(Saved entries)
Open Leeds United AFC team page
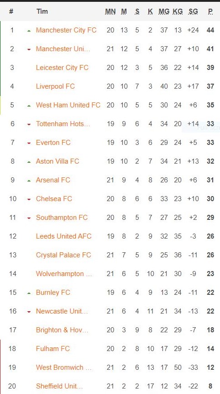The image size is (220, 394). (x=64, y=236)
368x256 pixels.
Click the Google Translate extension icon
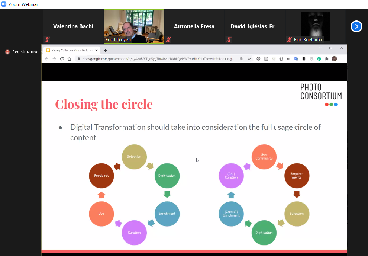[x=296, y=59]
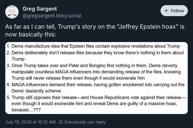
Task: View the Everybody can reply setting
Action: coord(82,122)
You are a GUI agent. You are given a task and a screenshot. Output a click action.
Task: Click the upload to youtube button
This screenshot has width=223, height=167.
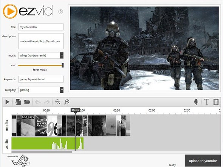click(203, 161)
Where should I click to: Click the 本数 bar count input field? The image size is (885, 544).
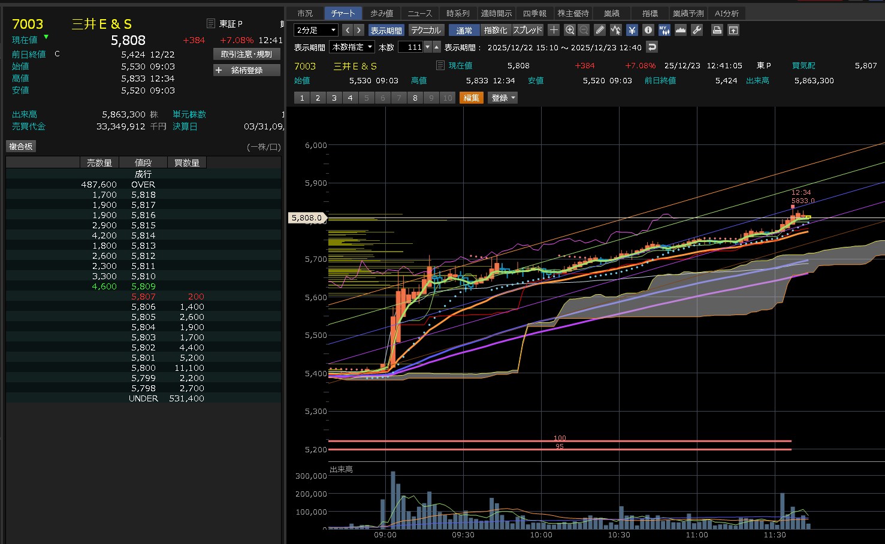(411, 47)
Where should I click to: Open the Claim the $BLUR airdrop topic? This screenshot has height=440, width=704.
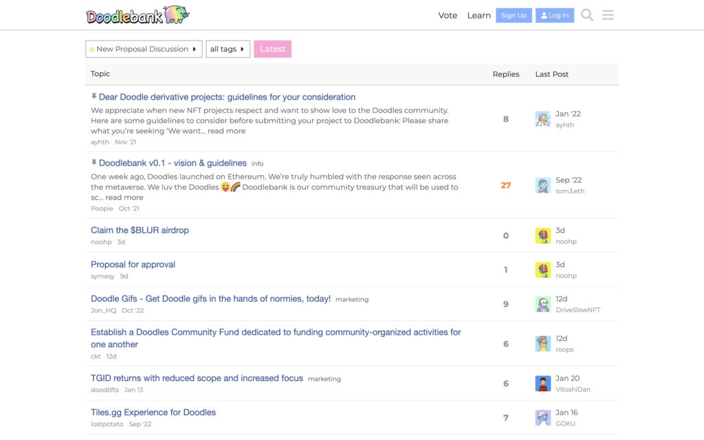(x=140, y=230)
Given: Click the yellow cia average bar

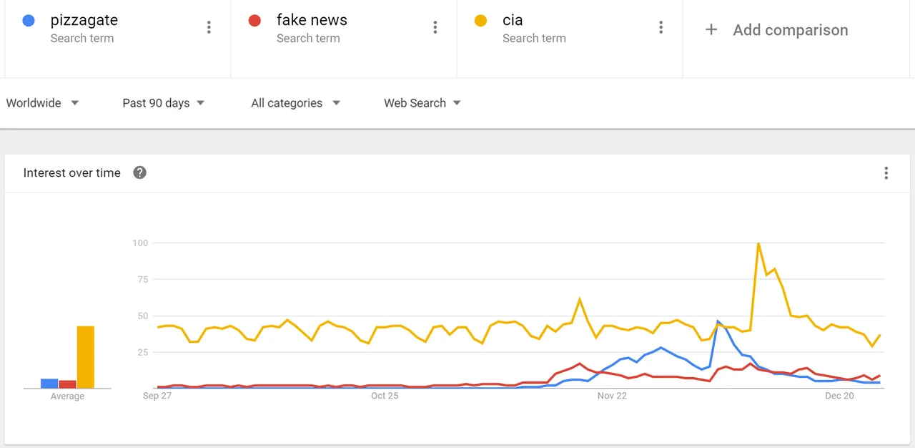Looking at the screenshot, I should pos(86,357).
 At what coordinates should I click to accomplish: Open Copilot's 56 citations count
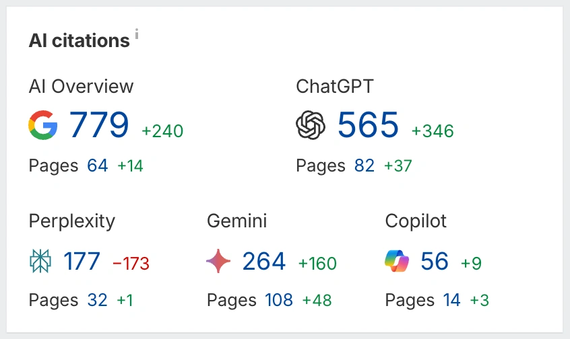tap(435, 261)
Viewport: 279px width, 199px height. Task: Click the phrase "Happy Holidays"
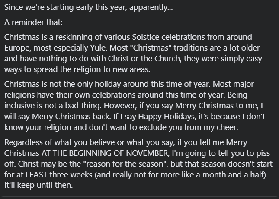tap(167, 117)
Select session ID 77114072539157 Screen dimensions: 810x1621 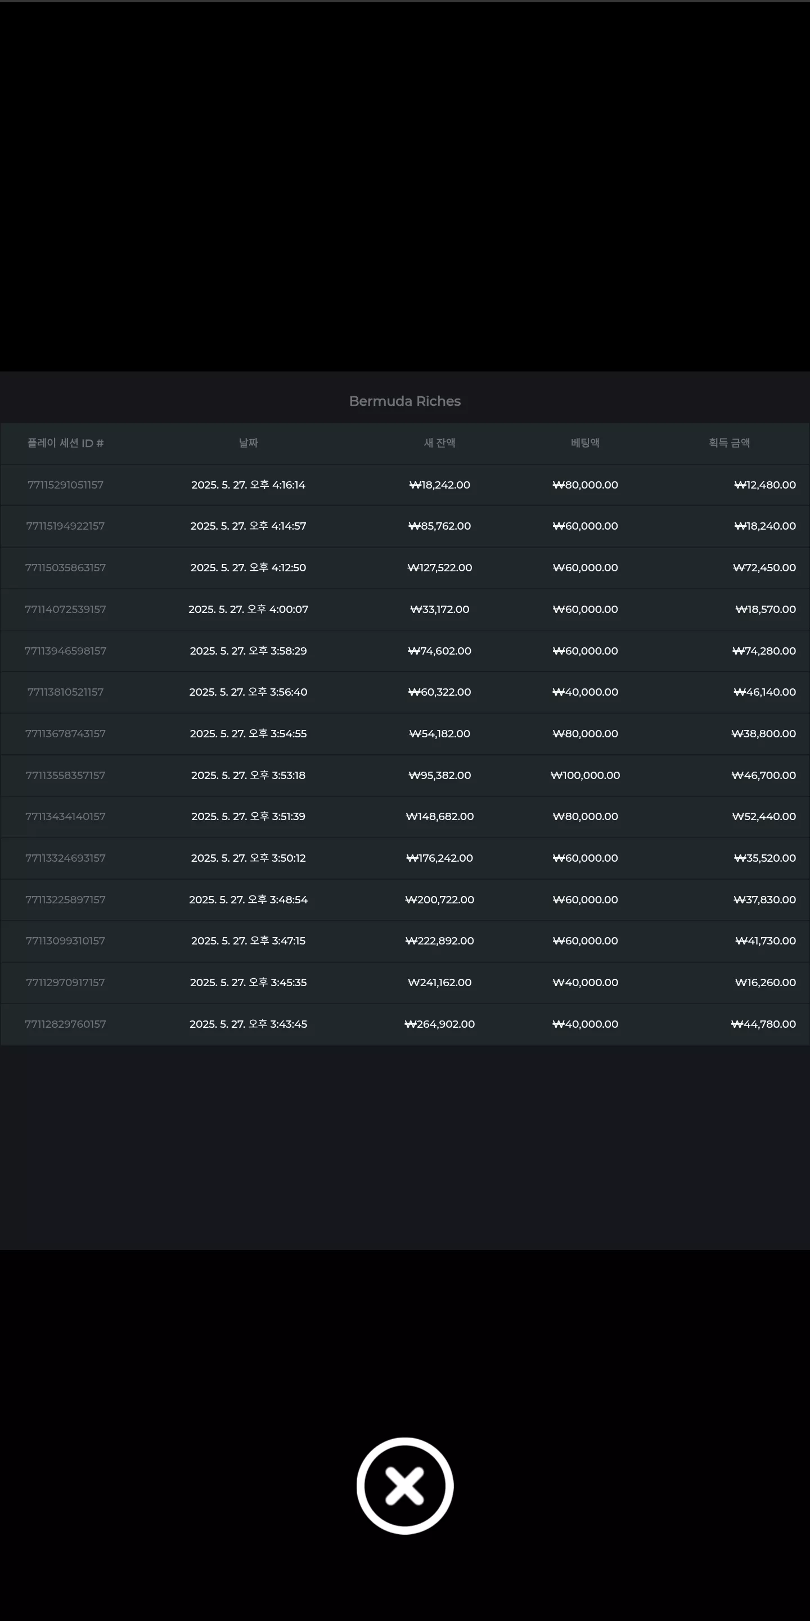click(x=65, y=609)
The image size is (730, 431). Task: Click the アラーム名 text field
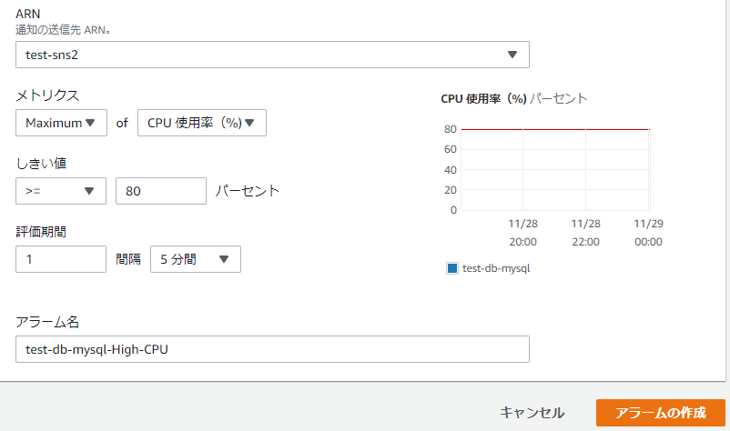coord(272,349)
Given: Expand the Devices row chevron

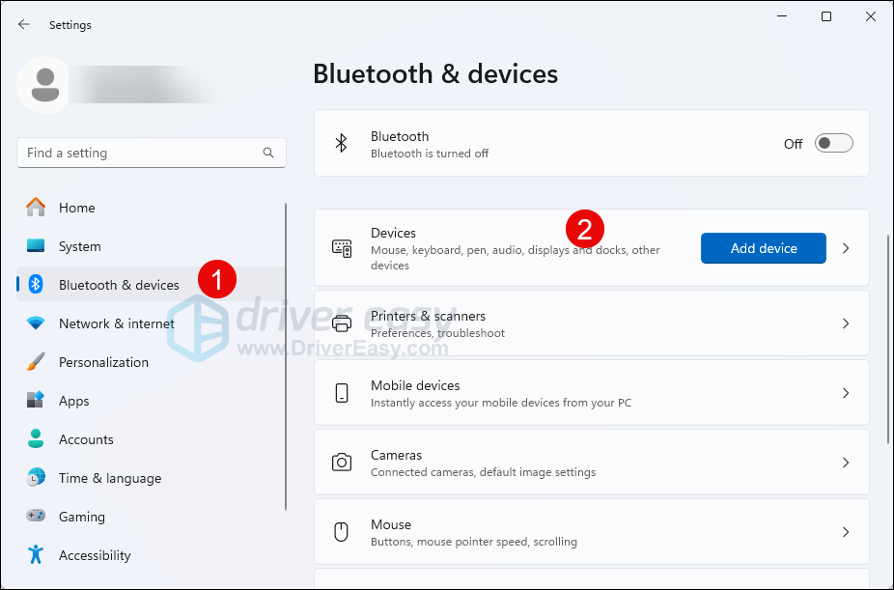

What the task asks. No pictures should appear in the copy. Print exactly the lines above from the line containing "The image size is (730, 431)." through the last line of the data.

Response to this task.
The image size is (730, 431). Task: Click the アラーム名 text field
coord(272,349)
Given: Expand the Devices row chevron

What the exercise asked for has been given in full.